Tumblr’s mobile-first pitch for brand ad dollars

Tumblr recently reached its mobile tipping point: For the first time in the company’s history, the site’s mobile traffic exceeded its desktop traffic. With more than 25 million mobile U.S. unique visitors in April and 23 million on desktop, Tumblr is officially a predominantly mobile platform.

The question now is how this will affect the company’s fledgling ads business. On one hand, social platforms have been particularly adept at monetizing on mobile. (Facebook didn’t have mobile ads until two years ago. Now it has a 17.7 percent share of the U.S. mobile ad market, according to eMarketer.) But media buyers are reticent about Tumblr ads, and it’s anything but clear that the company will be the mobile ad darlings that Facebook, Twitter and Instagram have become.

“Facebook and Twitter have way better targeting options,” Jason Stein, president of social media agency Laundry Service, said of Tumblr. “In that it gives advertisers the opportunity to create unique creative, Tumblr is great. Question is, ‘How do you get the brands to create content native to the platform and target people accordingly?’ And I don’t think they have a full answer for that, yet.”
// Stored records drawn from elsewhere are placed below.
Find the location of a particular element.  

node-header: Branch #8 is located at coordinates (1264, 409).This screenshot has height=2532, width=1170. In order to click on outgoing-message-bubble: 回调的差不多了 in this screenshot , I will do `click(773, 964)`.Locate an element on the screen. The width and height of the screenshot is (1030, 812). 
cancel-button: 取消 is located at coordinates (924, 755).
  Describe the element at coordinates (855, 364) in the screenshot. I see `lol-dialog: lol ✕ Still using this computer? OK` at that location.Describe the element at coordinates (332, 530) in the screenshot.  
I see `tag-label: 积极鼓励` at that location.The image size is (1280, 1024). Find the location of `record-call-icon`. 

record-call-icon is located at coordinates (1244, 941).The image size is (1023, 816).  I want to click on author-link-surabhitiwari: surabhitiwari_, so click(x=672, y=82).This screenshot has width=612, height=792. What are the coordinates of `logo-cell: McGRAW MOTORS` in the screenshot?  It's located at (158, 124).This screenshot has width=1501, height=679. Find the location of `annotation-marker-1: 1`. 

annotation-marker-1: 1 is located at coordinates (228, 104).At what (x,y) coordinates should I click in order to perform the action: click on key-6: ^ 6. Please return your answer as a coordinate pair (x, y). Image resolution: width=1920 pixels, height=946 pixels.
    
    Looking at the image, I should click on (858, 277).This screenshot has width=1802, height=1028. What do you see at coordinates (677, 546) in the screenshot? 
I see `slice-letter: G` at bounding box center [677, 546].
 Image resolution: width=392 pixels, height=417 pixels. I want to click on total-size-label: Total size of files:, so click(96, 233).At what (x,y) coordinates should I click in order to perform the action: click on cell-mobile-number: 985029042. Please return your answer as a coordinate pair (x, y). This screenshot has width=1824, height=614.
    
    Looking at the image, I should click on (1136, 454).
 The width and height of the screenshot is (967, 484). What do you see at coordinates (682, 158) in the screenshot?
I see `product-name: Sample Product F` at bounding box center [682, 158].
Tumblr — which launched mobile ads last April — declined to discuss its ad revenue, and such numbers are not included in parent company Yahoo’s financial statements.

Stein’s comment highlights the looming question Tumblr must answer now that it’s a predominantly mobile platform: Can mobile be a good home for brand creative? Tumblr has, to date, resisted the temptation to climb down the purchase funnel and deal in precisely targeted, ROI-driven performance campaigns. But if wants to maintain that position and grow its ads business, it has to convince brands that mobile is an effective platform for the kind of creative brand campaigns Tumblr so values.

“There’s a huge opportunity for the ones that want to go out and lead and dig in and figure this stuff out,” Derek Gottfrid, Tumblr’s head of product, told Digiday. “What differentiates Tumblr is really the brand aspect. It’s hard to find a different product in the marketplace that really has earned [media] piece.”

General Electric (GE) has not only taken Tumblr up on that challenge — the brand was a launch partner when Tumblr introduced in-stream mobile ads last April — it’s been pleasantly surprised with the results.

Tumblr’s mobile ads performed better for GE than Tumblr’s other ad formats, according to GE’s head of global digital programming, Katrina Craigwell, with mobile accounting for the majority — approximately two-thirds — of engagement with GE’s Tumblr posts. Tumblr is particularly powerful for brands like GE because the ads are more “native” — that is, less disruptive — than on most platforms, she said.

Still, Gottfrid conceded that communicating the effectiveness of Tumblr’s mobile ads to brands has been a challenge.

“In some ways our [metrics] are undervalued,” Gottfrid said. “The value of reblog and what that means to an advertiser is very powerful.”

Articulating the value a reblog — Tumblr parlance for a user sharing another user’s post — can be difficult. Similar skepticism has been lobbed at social media stalwarts Facebook and Twitter. What’s the ROI of a like or a retweet? And yet those two have been able to establish huge mobile ad businesses.

Facebook and Twitter earned $391 million and $114 million in U.S. mobile ad revenue in 2012, respectively, according to eMarketer. Mobile ad revenue has increased drastically since, with eMarketer projecting Facebook to earn more than $3.1 billion in U.S. mobile ad revenue this year to Twitter’s $573 million. Factor in the millions Omnicom has this year committed to spending on both Facebook-owned Instagram and Twitter-owned MoPub, and the mobile ad market is only expanding for social media’s top two properties.

Could Tumblr’s mobile ads potential be as high as — or even higher than — Facebook’s? Steve Wax, partner at brand design agency Cooke & co, hinted as much.

“In the context of Facebook, an ad is disruptive because you went there to have a conversation and see what your friends are doing. [On] Tumblr, you’re looking at visual treats,” Wax said. “If you do it right, Tumblr has a compelling mobile story. … But I don’t think anyone’s doing a great job yet.”

As such, Tumblr’s brand education efforts have a ways to go.

“At a high level, the philosophy and strategy is in place: It’s around sponsored posts and getting your brand the kind of attention it deserves,” Gottfrid said. “The mobile and Web aspect is a packaging and pricing question we continue to think through.”